Listed entries START
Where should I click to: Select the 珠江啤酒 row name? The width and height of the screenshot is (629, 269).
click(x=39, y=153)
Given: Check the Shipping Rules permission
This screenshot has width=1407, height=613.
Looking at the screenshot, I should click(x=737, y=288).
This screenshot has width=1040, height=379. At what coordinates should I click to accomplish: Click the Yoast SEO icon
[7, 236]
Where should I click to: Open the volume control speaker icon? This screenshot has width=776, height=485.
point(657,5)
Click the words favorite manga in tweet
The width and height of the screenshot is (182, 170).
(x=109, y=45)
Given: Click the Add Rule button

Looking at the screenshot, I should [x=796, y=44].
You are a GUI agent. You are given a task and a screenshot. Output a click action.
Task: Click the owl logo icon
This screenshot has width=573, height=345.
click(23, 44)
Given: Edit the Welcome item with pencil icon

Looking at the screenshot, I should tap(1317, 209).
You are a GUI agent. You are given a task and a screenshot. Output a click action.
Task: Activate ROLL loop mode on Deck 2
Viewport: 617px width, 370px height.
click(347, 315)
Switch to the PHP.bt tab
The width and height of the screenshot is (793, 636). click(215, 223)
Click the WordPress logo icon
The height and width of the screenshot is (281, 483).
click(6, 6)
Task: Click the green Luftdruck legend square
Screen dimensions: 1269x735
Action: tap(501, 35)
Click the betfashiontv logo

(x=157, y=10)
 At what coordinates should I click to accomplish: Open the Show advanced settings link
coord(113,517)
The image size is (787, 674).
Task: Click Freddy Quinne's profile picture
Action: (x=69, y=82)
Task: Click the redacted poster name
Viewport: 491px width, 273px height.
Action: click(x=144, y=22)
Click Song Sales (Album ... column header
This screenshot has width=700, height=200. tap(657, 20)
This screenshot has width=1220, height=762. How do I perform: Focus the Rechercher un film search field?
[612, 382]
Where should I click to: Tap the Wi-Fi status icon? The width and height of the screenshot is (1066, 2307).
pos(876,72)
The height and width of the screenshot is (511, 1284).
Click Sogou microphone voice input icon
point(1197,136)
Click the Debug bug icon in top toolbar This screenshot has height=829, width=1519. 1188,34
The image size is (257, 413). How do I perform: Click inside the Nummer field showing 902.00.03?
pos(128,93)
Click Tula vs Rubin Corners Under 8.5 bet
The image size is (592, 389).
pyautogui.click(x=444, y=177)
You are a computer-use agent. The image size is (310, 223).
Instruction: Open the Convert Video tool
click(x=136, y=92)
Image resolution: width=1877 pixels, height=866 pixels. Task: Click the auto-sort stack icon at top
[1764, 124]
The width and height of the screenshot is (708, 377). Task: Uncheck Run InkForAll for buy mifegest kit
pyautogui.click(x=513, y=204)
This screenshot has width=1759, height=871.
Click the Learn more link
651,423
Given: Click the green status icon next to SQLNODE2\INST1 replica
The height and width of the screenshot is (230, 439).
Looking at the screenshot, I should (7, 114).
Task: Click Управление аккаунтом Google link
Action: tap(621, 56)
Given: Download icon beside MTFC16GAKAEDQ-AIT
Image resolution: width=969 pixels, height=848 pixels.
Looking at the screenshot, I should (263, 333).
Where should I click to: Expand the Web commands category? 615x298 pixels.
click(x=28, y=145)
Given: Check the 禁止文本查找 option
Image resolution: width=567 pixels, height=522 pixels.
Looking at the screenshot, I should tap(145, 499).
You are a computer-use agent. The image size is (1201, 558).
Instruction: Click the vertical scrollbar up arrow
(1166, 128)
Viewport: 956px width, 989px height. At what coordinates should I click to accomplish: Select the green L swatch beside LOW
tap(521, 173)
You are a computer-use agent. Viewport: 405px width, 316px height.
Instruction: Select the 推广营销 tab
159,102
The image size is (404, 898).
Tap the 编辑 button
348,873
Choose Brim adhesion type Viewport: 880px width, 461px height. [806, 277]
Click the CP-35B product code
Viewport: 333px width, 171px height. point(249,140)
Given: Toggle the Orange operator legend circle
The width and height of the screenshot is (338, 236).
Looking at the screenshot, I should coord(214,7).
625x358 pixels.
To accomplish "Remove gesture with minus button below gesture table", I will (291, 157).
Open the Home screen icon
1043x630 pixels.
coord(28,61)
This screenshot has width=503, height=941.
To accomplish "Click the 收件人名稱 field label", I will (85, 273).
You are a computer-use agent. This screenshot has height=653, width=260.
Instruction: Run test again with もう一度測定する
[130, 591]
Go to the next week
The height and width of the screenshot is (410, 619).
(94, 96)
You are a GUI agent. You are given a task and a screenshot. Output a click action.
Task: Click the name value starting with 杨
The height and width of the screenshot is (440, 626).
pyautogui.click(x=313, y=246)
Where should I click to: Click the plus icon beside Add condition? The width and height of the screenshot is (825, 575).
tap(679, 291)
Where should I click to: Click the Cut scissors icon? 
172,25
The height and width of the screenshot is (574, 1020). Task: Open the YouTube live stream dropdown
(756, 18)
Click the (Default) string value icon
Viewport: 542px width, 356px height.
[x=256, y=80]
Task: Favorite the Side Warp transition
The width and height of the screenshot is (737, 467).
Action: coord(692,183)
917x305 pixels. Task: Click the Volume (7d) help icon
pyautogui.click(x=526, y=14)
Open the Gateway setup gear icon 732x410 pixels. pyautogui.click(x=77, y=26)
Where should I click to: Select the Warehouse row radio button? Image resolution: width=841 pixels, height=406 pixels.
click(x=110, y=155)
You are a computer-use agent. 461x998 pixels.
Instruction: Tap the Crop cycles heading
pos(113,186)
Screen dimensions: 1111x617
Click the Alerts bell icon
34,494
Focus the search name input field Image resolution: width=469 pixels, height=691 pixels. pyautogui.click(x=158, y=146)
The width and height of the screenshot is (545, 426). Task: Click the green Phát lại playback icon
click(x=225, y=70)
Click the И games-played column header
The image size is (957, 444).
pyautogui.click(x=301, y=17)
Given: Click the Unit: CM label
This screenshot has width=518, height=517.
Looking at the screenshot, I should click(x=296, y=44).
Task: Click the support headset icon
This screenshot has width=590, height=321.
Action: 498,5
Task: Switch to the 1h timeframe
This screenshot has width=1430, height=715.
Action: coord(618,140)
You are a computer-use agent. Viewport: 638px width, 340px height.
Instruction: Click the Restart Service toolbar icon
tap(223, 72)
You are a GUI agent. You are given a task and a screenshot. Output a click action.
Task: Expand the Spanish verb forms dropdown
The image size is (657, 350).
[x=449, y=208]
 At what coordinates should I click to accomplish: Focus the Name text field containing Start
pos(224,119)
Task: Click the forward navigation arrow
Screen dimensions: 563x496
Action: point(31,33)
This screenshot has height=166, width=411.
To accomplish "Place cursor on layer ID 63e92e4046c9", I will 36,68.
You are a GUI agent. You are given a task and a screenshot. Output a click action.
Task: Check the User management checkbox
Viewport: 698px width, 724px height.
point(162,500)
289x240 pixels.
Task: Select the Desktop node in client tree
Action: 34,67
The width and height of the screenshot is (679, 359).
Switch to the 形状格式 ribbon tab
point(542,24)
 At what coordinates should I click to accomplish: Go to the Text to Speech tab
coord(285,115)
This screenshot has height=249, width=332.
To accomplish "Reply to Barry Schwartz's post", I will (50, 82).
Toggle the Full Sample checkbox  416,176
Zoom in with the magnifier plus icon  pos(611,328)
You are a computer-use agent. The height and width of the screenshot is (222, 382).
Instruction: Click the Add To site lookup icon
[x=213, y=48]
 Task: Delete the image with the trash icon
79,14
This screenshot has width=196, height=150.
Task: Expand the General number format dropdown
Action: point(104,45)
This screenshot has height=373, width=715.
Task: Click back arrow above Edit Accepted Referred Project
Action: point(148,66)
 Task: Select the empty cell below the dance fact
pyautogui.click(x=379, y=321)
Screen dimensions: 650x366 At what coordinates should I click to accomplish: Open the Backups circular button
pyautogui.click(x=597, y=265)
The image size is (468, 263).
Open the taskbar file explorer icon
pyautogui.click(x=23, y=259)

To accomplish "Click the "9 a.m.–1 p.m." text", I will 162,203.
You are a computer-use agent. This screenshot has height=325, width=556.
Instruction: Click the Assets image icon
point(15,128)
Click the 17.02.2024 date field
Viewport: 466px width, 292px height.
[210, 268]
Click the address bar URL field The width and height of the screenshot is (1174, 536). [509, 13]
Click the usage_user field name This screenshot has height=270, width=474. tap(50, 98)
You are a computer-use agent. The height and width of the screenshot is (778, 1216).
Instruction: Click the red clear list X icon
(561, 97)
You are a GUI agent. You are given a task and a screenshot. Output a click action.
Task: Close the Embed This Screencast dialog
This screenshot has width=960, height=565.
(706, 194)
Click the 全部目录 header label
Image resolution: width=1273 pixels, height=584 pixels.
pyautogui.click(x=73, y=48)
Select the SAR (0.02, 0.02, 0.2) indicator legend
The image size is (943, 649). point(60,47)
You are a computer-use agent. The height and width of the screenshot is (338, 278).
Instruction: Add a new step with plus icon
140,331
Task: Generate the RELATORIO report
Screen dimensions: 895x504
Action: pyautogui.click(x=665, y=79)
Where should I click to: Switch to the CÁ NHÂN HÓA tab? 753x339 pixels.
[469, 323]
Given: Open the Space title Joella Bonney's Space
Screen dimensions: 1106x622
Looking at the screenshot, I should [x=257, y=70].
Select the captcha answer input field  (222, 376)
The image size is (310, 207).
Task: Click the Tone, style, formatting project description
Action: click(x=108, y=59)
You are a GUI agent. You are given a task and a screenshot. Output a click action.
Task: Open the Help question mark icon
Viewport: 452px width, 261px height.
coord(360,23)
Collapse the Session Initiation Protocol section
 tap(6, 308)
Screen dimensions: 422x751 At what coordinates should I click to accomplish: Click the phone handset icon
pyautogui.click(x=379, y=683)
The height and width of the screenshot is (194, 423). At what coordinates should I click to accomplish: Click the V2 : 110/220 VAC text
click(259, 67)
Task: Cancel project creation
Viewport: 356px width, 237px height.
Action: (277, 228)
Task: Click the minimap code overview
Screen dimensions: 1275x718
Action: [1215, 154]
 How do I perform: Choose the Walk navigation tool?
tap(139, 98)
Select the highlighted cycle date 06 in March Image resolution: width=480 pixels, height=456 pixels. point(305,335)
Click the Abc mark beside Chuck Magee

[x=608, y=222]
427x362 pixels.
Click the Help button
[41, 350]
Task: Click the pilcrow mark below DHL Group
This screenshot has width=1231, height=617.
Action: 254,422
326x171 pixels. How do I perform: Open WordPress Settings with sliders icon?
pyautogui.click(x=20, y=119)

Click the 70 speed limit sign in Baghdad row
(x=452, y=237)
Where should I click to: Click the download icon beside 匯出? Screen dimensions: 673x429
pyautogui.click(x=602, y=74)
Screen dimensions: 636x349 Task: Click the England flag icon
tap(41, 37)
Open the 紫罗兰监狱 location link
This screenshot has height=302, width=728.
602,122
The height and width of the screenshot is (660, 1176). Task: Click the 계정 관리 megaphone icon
Listed entries END
*Problem to work on*.
Referring to the material above, set down exactly the lines between the line with "Click the address" and the line with "Task: Close the Embed This Screencast dialog", inclusive, and no other lines.

*Finished task*.
Click the address bar URL field The width and height of the screenshot is (1174, 536). [509, 13]
Click the usage_user field name This screenshot has height=270, width=474. tap(50, 98)
You are a computer-use agent. The height and width of the screenshot is (778, 1216).
Instruction: Click the red clear list X icon
(561, 97)
You are a GUI agent. You are given a task and a screenshot. Output a click action.
Task: Close the Embed This Screencast dialog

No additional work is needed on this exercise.